## Desafios
• a. Segundo a resenha de Os Miseráveis, a quantos anos de prisão Jean Valjean é condenado?
• b. Liste todos os nomes de pessoas e de personagens que aparecem na resenha de Os Miseráveis.
• c. Retome a resenha de Os Miseráveis logo após a última frase e dê continuidade ao texto.

====== Texto de origem

Os Miseráveis - Resenha

Atualizado: 26 de fev. de 2020


Título - Os Miseráveis

Autor - Victor Hugo

Tradução - Regina Célia de Oliveira

Editora - Martin Claret

Gênero - Romance Histórico

Páginas - 1512

Local - São Paulo, 2014

ISBN - 978-85-440-0000-7

Classificação - ⭐⭐⭐⭐⭐💖😭


Sinopse


"Traduzido por Regina Célia de Oliveira, tradutora juramentada, formada em Ciências Sociais pela Universidade Estadual de Campinas e pela Aliança Francesa de São Paulo. Com introdução de Jean Pierre Chauvin, Pesquisador de Pós-Doutorado, junto ao Departamento de Letras Clássicas e Vernáculas, na Faculdade de Filosofia, Ciências e Letras da Universidade de São Paulo. Autor de O Alienista: a teoria dos contrastes em Machado de Assis (2005), entre outros. É afiliado à União Brasileira de Escritores. Um clássico da literatura mundial, esta obra é uma poderosa denúncia a todos os tipos de injustiça humana. Narra a emocionante história de Jean Valjean — o homem que, por ter roubado um pão, é condenado a dezenove anos de prisão. Os miseráveis é um livro inquietantemente religioso e político, com uma das narrativas mais envolventes já criadas."

============
====== Material de origem

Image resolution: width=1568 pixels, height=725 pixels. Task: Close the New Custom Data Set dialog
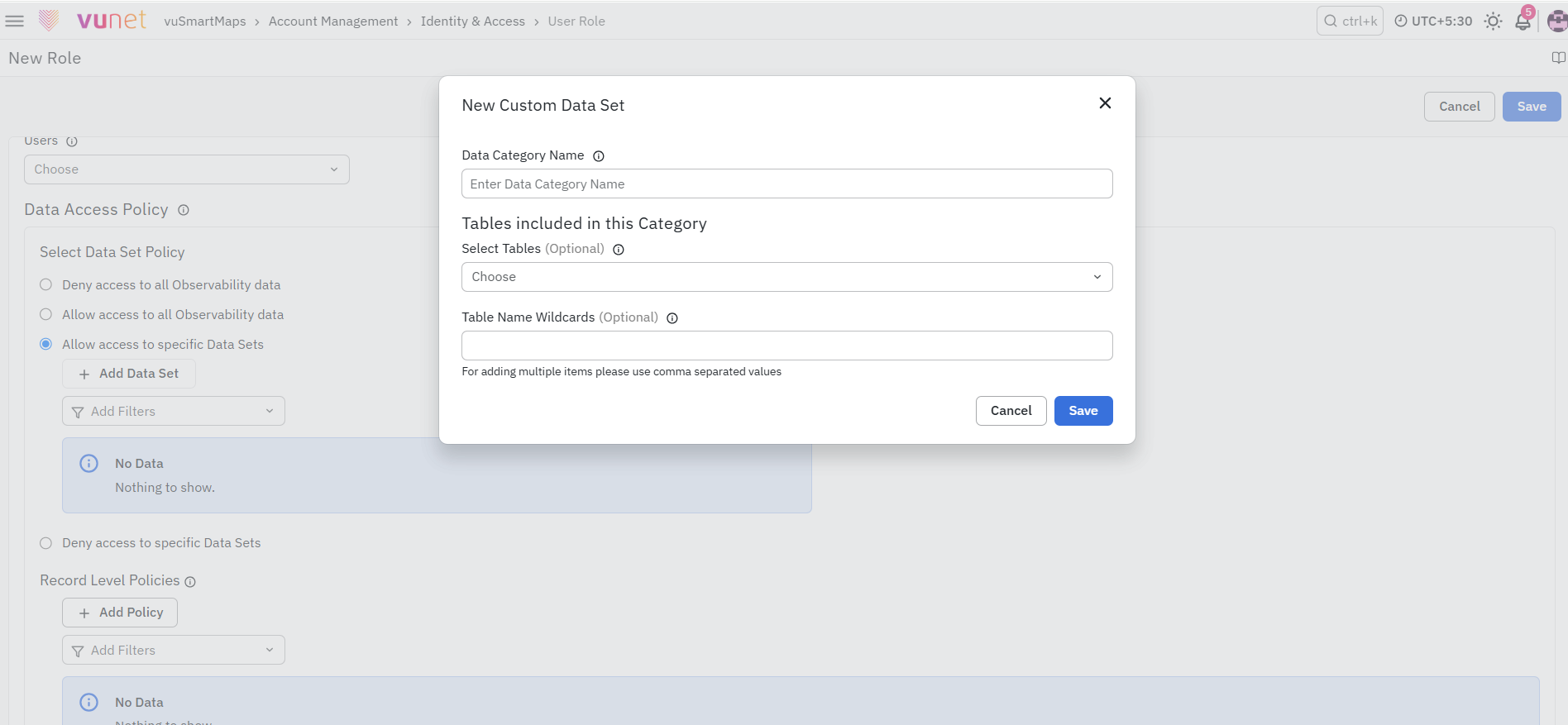1105,103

============

## Respostas
• a. Dezenove anos.

• b.
- Victor Hugo
- Regina Célia de Oliveira
- Jean Pierre Chauvin
- Machado de Assis
- Jean Valjean

• c.
"Enquanto houver lugares onde seja possível a asfixia social; em outras palavras, e de um ponto de vista mais amplo ainda, enquanto sobre a terra houver ignorância e miséria, livros como este não serão inúteis."

Lindamente comovente! "Os Miseráveis" é uma obra de arte pintada com palavras. Usando como pano de fundo a batalha de Waterloo e os motins de 1832 que aconteceram em Paris, Victor Hugo desenha personagens inesquecíveis e marcantes. O autor escreve com sua filosofia política de fácil entendimento. Ele aborda a desigualdade social e a miséria; o poder benéfico do empreendedorismo e do trabalho para o indivíduo e para a sociedade; o desequilíbrio do Estado com conflitos pela obsessão da justiça entre a polícia e o revolucionário; e o milagre do amor e da entrega para com o próximo. O protagonista utópico Jean Valjean, que se transforma e evolui ao longo da história de maneira tão esplêndida, faz o nosso coração apertar. A todo momento aprendemos com ele que escolher o caminho mais fácil e mais confortável nem sempre é a melhor solução. Existe um algo a mais em tudo que fazemos, mas muitas vezes é difícil de compreender. A consciência é o caminho que percorre nosso ilustre Valjean e o amor é a luz que o guia.



FANTINE - PRIMEIRA PARTE


Comovente e triste, "Fantine" é o título da primeira parte do livro “Os Miseráveis”.


Victor Hugo apresenta a história do povo, dos menos favorecidos, sempre costurando a ficção com fatos históricos. Em “Fantine”, conhecemos o Senhor Myriel, Bispo de Digne que vivia com suas duas fiéis irmãs, Bapstitine  e Magloire. Um homem que vivia e agia por sua fé, altruísta, sempre preocupado em cuidar das pessoas e difundir seus pensamentos levando o bem e o melhor de sua religião.


O livro tem uma pegada religiosa bem forte e o personagem do Senhor Myriel transmite em sua pureza tudo o que existe de mais belo em sua fé.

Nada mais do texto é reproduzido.